Memerinthakan mengeluarkan jizyah
Pada masa
pemerintahannya Rasulullah SAW menerapkan jizyah, yakni pajak yang
dibebankan kepada orang-orang non muslim, khususnya ahli kitab, sebagai jaminan
perlindungan jiwa, harta milik, kebebasan menjalankan ibadah serta pengecualian
dari wajib militer. Besarnya jizyah adalah 1 dinar pertahun untuk setiap
orang laki-laki dewasa yang mampu
membayarnya. Perempuan, anak-anak, pengemis, pendeta, orang tua,
penderita sakit jiwa, dan semua yang menderita penyakit dibebaskan dari kewajiban
ini.
Pesatnya
pembangunan di kota Madinah menyebabkan adanya migrasi dari tempat lain.

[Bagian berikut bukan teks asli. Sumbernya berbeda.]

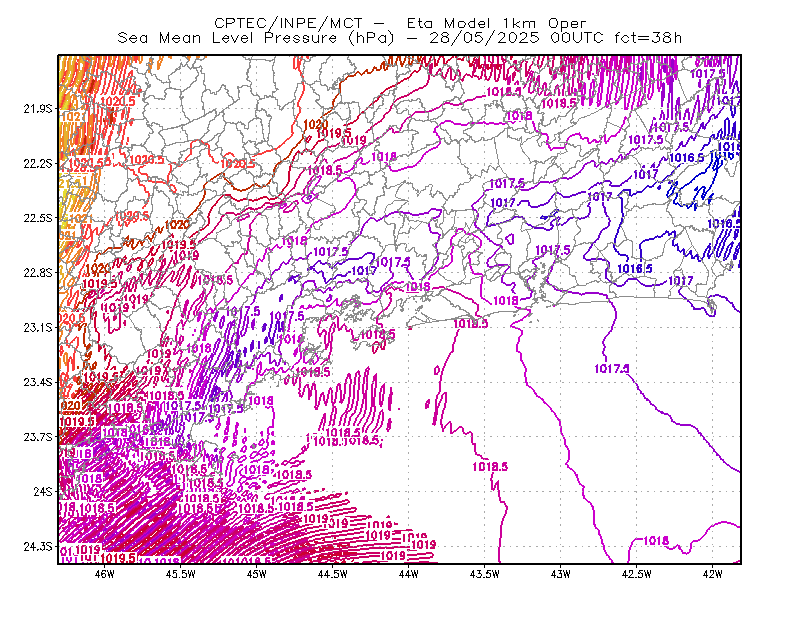Click the 23.1S latitude axis label
Screen dimensions: 800x618
click(x=38, y=327)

Masyarakat yang berada disekitar wilayah Madinah berdatangan dengan tujuan
berdagang atau tujuan yang lain. Keadaan yang demikian menyebabkan Madinah
menjadi kota terbesar di jazirah Arab.
Pada masa ini
masyarakat berkembang menjadi masyarakat besar dan berkuasa. Hal ini
menimbulkan kecemburuan pada kelompok masyarakat Yahudi dan Nasrani. Mereka
mulai memperlihatkan rasa tidak suka. Agar permasalahan-permasalhan yang muncul
tidak makin runyam, nabi Muhammad SAW membuat peraturan untuk menata
masyarakat.
Khusus
masyarakat Islam, nabi Muhammad SAW mempersaudarakan kaum muhajirin dan kaun
anshor. Persaudaraan ini berdasarkan agama yang menggantikan persaudaraan
berdasarkan darah sehingga suasana makin damai dan aman. Adapun kalangan
masyarakat bukan islam diikat dengan peraturan yang dibuat oleh nabi Muhammad
SAW yang tertuang dalam Piagam Madinah.
Piagam Madinah
bukanlah hasil pemikiran Nabi Muhammad SAW sendiri, tetapi merupakan hasil
musyawarah dengan para sahabat dari kaum anshor dan kaum muhajirin. Piagam
madinah ini terdiri dari 47 butir dan ditulis pada tahun 523 M atau tahun ke 2
H. Adapun diantara isi piagam madinah adalah :
1.
Kaum muhajirin dan quraisy sesuai keadaan (kebiasaan) mereka bahu
membahu membayar diyat diantara mereka dan mereka membayar tebusan tawanan
dengan cara baik dan adil diantara mukminin.
2.
Apabila kamu berselisih tentang sesuatu, penyelesaiannya menurut
(ketentuan) Allah Azza Wa Jalla dan (keputusan) Muhammad SAW.
3.
Kaum Yahudi dan bani ‘Awf adalah satu umat dengan mukminin. Bagi
kaum Yahudi agama mereka, dan bagi kaum muslimin agama mereka. Juga (kebebasan
ini berlaku) bagi sekutu-sekutu dan diri mereka sendiri, kecuali bagi yang
dzalim dan jahat. Hal demikian akan merusak diri dan keluarga (Nourouzzaman
Shiddiqi : 1996 : hlm. 90)
4.
Masyarakat muslim dan Yahudi akan hidup berdampingan dan bebas
menjalankan agamanya masing-masing.
5.
Apabila salah satunya diperangi musuh, yang lain wajib membantu
Akan tetapi
piagam madinah ini hanya berlaku beberapa saat saja. Pada tahun ke 5 H
orang-orang Yahudi membuktikan dirinya sebagai orang yang tidak setia berpegang
kepada janji. Dalam perang khandaq orang-orang Yahudi tidak mau ambil bagian
dalam mempertahankan negara (Madinah) dari serangan musuh, bahkan mereka
bekerjasama dengan musuh, menggerogoti kekuatan negara dari dalam.[3]
1.2 Mengambil ibrah
dari misi Nabi Muhammad SAW dalam membangun masyarakat melalui kegiatan ekonomi
dan perdagangan untuk masa kini dan yang akan datang
Dalam mempelajari sejarah islam akan bertemu contoh-contoh yang
indah, yang patut dijadikan suri tauladan dalam hidup kita sehari-hari. Akan
bertemu akhlak dan budi pekerti yang patut kita petik faidah yang amat besar
dari padanya. Mengambil i’tibar dan faidah dari peristiwa-peristiwa sejarah,
adalah tujuan utama dalam mempelajari sejarah.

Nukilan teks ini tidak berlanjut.